Le périphérique Nord rouvre ce matin. Quelles raisons vous ont poussé à en fermer la plus grande partie pendant près d’un mois ?

La décision du Conseil d’Etat annulait le contrat de concession. A partir de ce moment-là, nous étions dans un vide juridique total. Il était nécessaire de faire face à cette situation, d’autant que des travaux étaient en cours sur le périphérique. J’ai donc pensé que la meilleure solution était de le fermer. D’autre part, si le périphérique avait continué à fonctionner alors que le prélèvement d’un péage n’était plus autorisé, c’était accepter pour toujours la gratuité de l’équipement. Or, j’ai toujours dit qu’il fallait que le péage soit maintenu.

Compte tenu des nouveaux tarifs appliqués, à partir de quel trafic pensez-vous que le périphérique puisse être rentable ?

Nous avons fixé les péages avec deux préoccupations. Premièrement, rendre le périphérique accessible au plus grand nombre des Lyonnais, au coût le plus modéré. Deuxièmement, partager entre l’usager et les habitants le coût d’exploitation et du rachat du périphérique. Nos calculs actuels montrent que les péages ne suffiront pas à couvrir ces frais. Mais je me demande, pour ma part, si l’ouverture du périphérique, avec les tarifs que nous avons fixés, ne va pas entraîner une fréquentation de plus en plus importante de l’ouvrage, et si par conséquent, nous n’obtiendrons pas ultérieurement des recettes plus abondantes que prévu. Mais dans ce domaine, je ne fais jamais d’hypothèse trop optimiste.

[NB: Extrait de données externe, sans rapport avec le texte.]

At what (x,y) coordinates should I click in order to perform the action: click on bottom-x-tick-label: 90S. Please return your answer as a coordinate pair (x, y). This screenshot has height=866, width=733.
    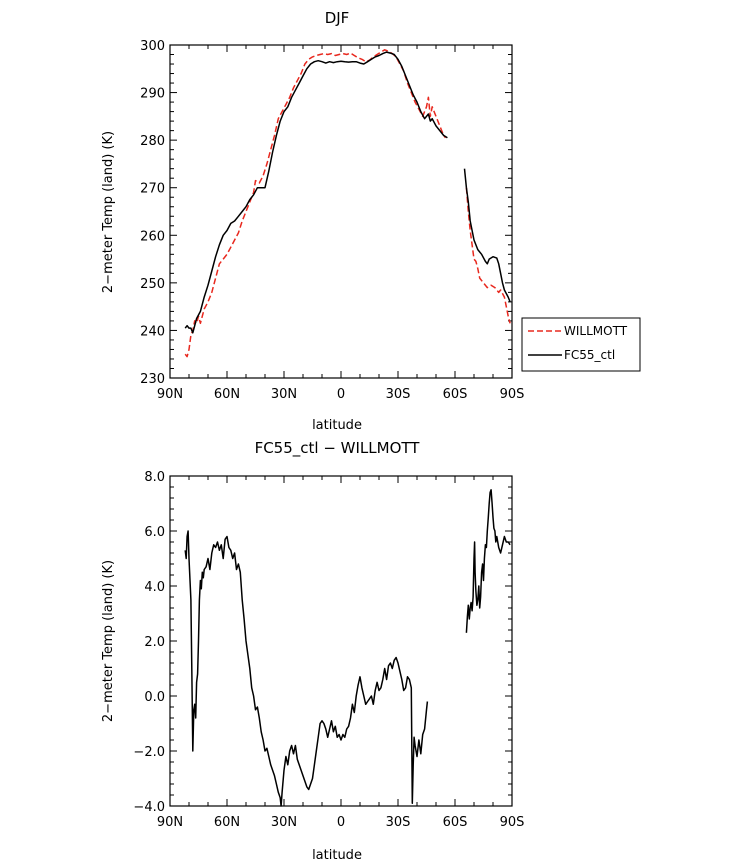
    Looking at the image, I should click on (512, 822).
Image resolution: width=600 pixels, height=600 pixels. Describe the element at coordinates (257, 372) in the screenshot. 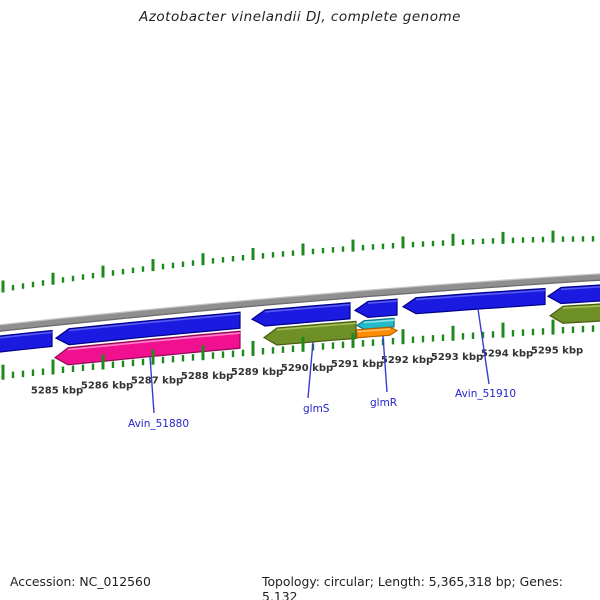

I see `ruler-label: 5289 kbp` at that location.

Si les recettes s’avéraient trop faibles pour couvrir le coût du péage lui-même, pourrions-nous aller vers une exploitation gratuite ?

D’après les calculs que nous avons faits, ce coût est couvert. Si la fréquentation n’est pas suffisante, ce n’est pas une raison pour supprimer le péage. Les habitants du Grand Lyon ne sont, maintenant, pas contraints de prendre le périphérique. Les autres voies de circulation, qui avaient été - selon la plaisante expression – “pincées” en vue de rabattre les usagers sur le périphérique, sont désormais totalement disponibles. Aux automobilistes de faire le choix que leur dictera leur intérêt.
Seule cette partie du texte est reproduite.